◆ **EXERCISE**
Type out each entry exactly.

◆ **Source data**

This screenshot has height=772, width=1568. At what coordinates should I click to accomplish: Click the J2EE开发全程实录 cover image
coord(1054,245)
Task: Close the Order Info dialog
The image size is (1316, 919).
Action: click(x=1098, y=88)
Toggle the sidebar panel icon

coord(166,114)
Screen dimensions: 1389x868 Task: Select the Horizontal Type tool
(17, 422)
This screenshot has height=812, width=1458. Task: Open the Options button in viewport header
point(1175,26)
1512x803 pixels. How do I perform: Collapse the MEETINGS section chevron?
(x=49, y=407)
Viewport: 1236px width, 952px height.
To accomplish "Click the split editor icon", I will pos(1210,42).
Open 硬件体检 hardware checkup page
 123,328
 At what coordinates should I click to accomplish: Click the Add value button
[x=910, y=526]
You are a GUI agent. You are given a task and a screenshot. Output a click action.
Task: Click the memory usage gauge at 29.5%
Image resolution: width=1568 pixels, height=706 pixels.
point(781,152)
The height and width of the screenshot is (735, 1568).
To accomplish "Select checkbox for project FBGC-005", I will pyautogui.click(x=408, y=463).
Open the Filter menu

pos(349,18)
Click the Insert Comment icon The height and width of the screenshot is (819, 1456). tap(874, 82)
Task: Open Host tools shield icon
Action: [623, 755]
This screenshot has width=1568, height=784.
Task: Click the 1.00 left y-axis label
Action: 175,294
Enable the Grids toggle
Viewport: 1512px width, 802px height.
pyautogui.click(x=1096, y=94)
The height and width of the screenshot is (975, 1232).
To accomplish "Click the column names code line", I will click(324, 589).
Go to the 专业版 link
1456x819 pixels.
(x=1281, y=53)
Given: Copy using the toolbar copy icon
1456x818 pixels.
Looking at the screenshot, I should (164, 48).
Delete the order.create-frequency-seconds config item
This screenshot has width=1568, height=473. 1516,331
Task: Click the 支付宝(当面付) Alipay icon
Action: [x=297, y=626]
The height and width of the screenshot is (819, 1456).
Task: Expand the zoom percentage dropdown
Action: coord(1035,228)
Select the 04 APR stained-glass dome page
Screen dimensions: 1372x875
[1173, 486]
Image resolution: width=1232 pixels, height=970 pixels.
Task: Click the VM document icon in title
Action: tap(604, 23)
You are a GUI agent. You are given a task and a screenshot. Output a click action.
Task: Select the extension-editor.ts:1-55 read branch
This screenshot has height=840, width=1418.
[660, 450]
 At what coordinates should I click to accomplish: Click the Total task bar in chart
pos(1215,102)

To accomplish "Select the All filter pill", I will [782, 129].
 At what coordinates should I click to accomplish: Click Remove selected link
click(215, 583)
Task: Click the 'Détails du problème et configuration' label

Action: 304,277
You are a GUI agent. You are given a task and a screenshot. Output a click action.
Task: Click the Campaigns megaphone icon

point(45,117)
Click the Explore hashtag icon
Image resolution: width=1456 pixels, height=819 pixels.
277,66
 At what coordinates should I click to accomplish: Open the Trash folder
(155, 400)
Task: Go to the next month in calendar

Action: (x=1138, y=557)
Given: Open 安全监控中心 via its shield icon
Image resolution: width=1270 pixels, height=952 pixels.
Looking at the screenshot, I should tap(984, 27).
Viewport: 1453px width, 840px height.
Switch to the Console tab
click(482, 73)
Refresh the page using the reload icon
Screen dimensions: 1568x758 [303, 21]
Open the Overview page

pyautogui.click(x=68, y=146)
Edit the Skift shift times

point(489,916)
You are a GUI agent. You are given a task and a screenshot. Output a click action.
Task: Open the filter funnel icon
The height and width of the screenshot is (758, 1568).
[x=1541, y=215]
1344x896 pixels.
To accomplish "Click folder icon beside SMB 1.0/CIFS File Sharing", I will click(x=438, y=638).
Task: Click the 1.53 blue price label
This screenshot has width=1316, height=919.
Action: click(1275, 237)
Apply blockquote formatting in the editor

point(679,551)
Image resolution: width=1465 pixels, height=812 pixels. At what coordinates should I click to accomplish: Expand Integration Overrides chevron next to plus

◆ **THE COMPLETED TASK**
This screenshot has height=772, width=1568. At what coordinates should I click to accomplish: Click the J2EE开发全程实录 cover image
coord(1054,245)
Task: Close the Order Info dialog
The image size is (1316, 919).
Action: click(x=1098, y=88)
Toggle the sidebar panel icon

coord(166,114)
Screen dimensions: 1389x868 Task: Select the Horizontal Type tool
(17, 422)
This screenshot has height=812, width=1458. Task: Open the Options button in viewport header
point(1175,26)
1512x803 pixels. How do I perform: Collapse the MEETINGS section chevron?
(x=49, y=407)
Viewport: 1236px width, 952px height.
To accomplish "Click the split editor icon", I will pos(1210,42).
Open 硬件体检 hardware checkup page
 123,328
 At what coordinates should I click to accomplish: Click the Add value button
[x=910, y=526]
You are a GUI agent. You are given a task and a screenshot. Output a click action.
Task: Click the memory usage gauge at 29.5%
Image resolution: width=1568 pixels, height=706 pixels.
point(781,152)
The height and width of the screenshot is (735, 1568).
To accomplish "Select checkbox for project FBGC-005", I will pyautogui.click(x=408, y=463).
Open the Filter menu

pos(349,18)
Click the Insert Comment icon The height and width of the screenshot is (819, 1456). tap(874, 82)
Task: Open Host tools shield icon
Action: [623, 755]
This screenshot has width=1568, height=784.
Task: Click the 1.00 left y-axis label
Action: 175,294
Enable the Grids toggle
Viewport: 1512px width, 802px height.
pyautogui.click(x=1096, y=94)
The height and width of the screenshot is (975, 1232).
To accomplish "Click the column names code line", I will click(324, 589).
Go to the 专业版 link
1456x819 pixels.
(x=1281, y=53)
Given: Copy using the toolbar copy icon
1456x818 pixels.
Looking at the screenshot, I should (164, 48).
Delete the order.create-frequency-seconds config item
This screenshot has width=1568, height=473. 1516,331
Task: Click the 支付宝(当面付) Alipay icon
Action: [x=297, y=626]
The height and width of the screenshot is (819, 1456).
Task: Expand the zoom percentage dropdown
Action: coord(1035,228)
Select the 04 APR stained-glass dome page
Screen dimensions: 1372x875
[1173, 486]
Image resolution: width=1232 pixels, height=970 pixels.
Task: Click the VM document icon in title
Action: tap(604, 23)
You are a GUI agent. You are given a task and a screenshot. Output a click action.
Task: Select the extension-editor.ts:1-55 read branch
This screenshot has height=840, width=1418.
[660, 450]
 At what coordinates should I click to accomplish: Click the Total task bar in chart
pos(1215,102)

To accomplish "Select the All filter pill", I will [782, 129].
 At what coordinates should I click to accomplish: Click Remove selected link
click(215, 583)
Task: Click the 'Détails du problème et configuration' label

Action: 304,277
You are a GUI agent. You are given a task and a screenshot. Output a click action.
Task: Click the Campaigns megaphone icon

point(45,117)
Click the Explore hashtag icon
Image resolution: width=1456 pixels, height=819 pixels.
277,66
 At what coordinates should I click to accomplish: Open the Trash folder
(155, 400)
Task: Go to the next month in calendar

Action: (x=1138, y=557)
Given: Open 安全监控中心 via its shield icon
Image resolution: width=1270 pixels, height=952 pixels.
Looking at the screenshot, I should tap(984, 27).
Viewport: 1453px width, 840px height.
Switch to the Console tab
click(482, 73)
Refresh the page using the reload icon
Screen dimensions: 1568x758 [303, 21]
Open the Overview page

pyautogui.click(x=68, y=146)
Edit the Skift shift times

point(489,916)
You are a GUI agent. You are given a task and a screenshot. Output a click action.
Task: Open the filter funnel icon
The height and width of the screenshot is (758, 1568).
[x=1541, y=215]
1344x896 pixels.
To accomplish "Click folder icon beside SMB 1.0/CIFS File Sharing", I will click(x=438, y=638).
Task: Click the 1.53 blue price label
This screenshot has width=1316, height=919.
Action: click(1275, 237)
Apply blockquote formatting in the editor

point(679,551)
Image resolution: width=1465 pixels, height=812 pixels. At what coordinates should I click to accomplish: Expand Integration Overrides chevron next to plus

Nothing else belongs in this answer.